The labour relations climate in the sector remains fraught, and there are already some early signs of industry restructuring. “Northam is strategically well positioned with a number of internal and external opportunities to explore,” said Dunne.
On the issue of the group’s empowerment credentials Dunne added, “We are progressing our empowerment transaction, and seek to balance the need of our current shareholders with legislative requirements to bolster our empowerment status.

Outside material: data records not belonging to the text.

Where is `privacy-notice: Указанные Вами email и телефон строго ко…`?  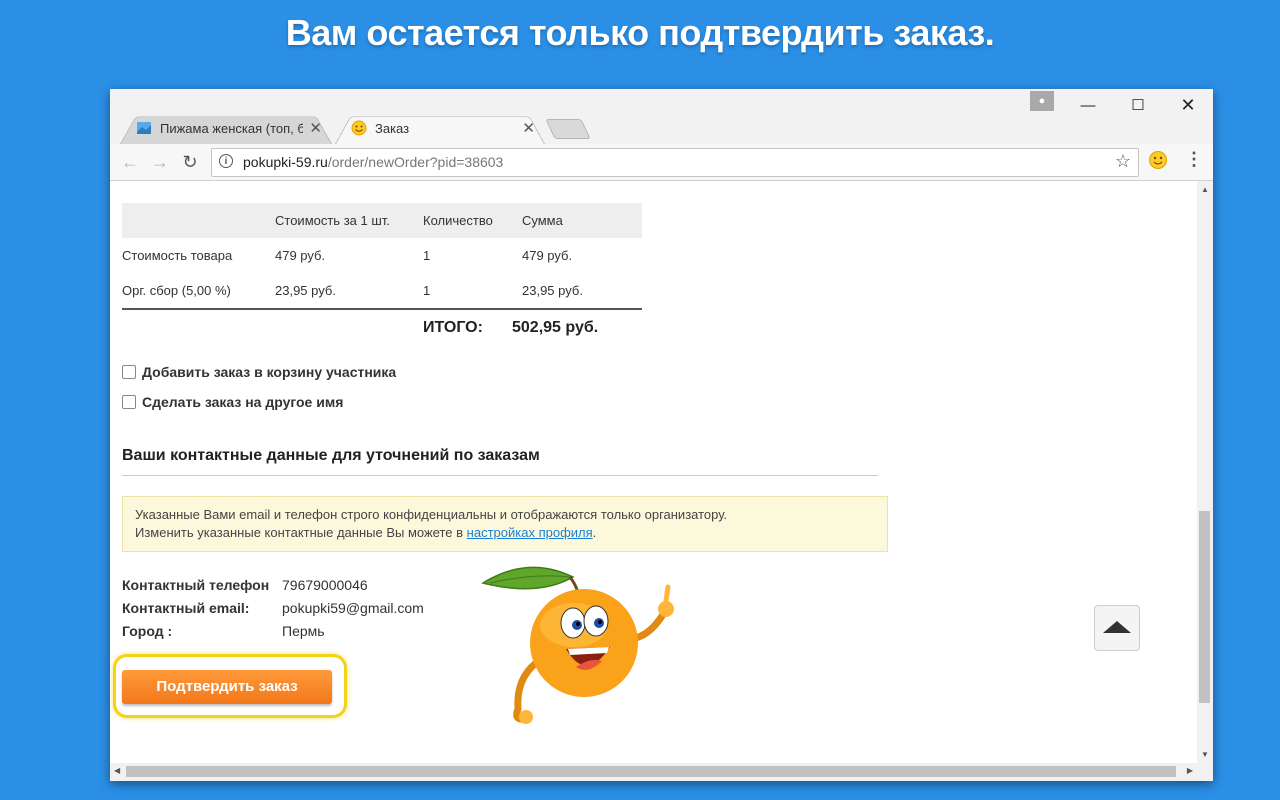
privacy-notice: Указанные Вами email и телефон строго ко… is located at coordinates (505, 524).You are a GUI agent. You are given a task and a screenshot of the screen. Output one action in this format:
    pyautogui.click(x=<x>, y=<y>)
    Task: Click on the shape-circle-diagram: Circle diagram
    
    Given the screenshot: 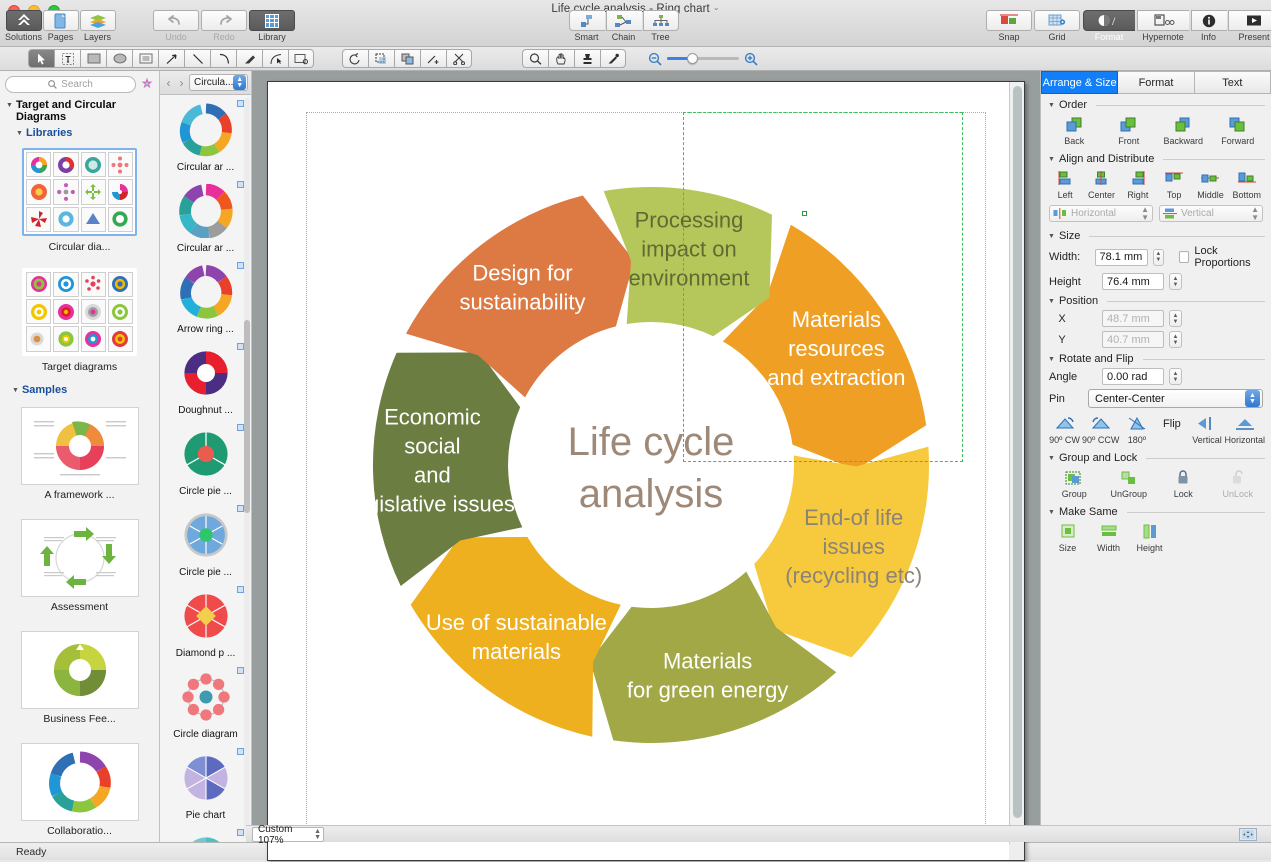 What is the action you would take?
    pyautogui.click(x=206, y=706)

Once this transaction is successfully put to bed, we will be well positioned to pursue our strategic ambitions.”
Given the considerable infrastructural footprint at Zondereinde, the focus will be on increasing the current 15 year life of mine by prioritising the deepening project, further exploitation of the UG2 orebody and improving the process plant to deal with a higher UG2 ratio, while also improving the Zondereinde operation’s position on the cost curve.
At Booysendal the priority remains the ramp-up, while opportunities for growth will be the subject of a study to capitalize on the size of the Booysendal orebody.
In terms of processing and refining, Northam’s strategic advantage has perhaps not always been fully recognized, so some work is being planned on the metallurgical complex, addressing both capacity and risk.
Social and economic uncertainty is likely to continue to influence the fortunes of the platinum industry in the near future. Barring any disruptions to Northam’s operations in F2015 and F2016 Zondereinde mine is expected to continue in steady state production. The Booysendal mine is anticipated to reach steady state production by October 2015. The stable financial performance of the group therefore is largely dependent on improved industrial relations, improved demand for platinum group metals in the global economy (which could result in higher US dollar metal prices), achieving production targets and benign cost inflation. A weakening R/US dollar exchange rate as well as above average increases in administered prices such as Eskom’s power tariffs pose a risk to cost inflation.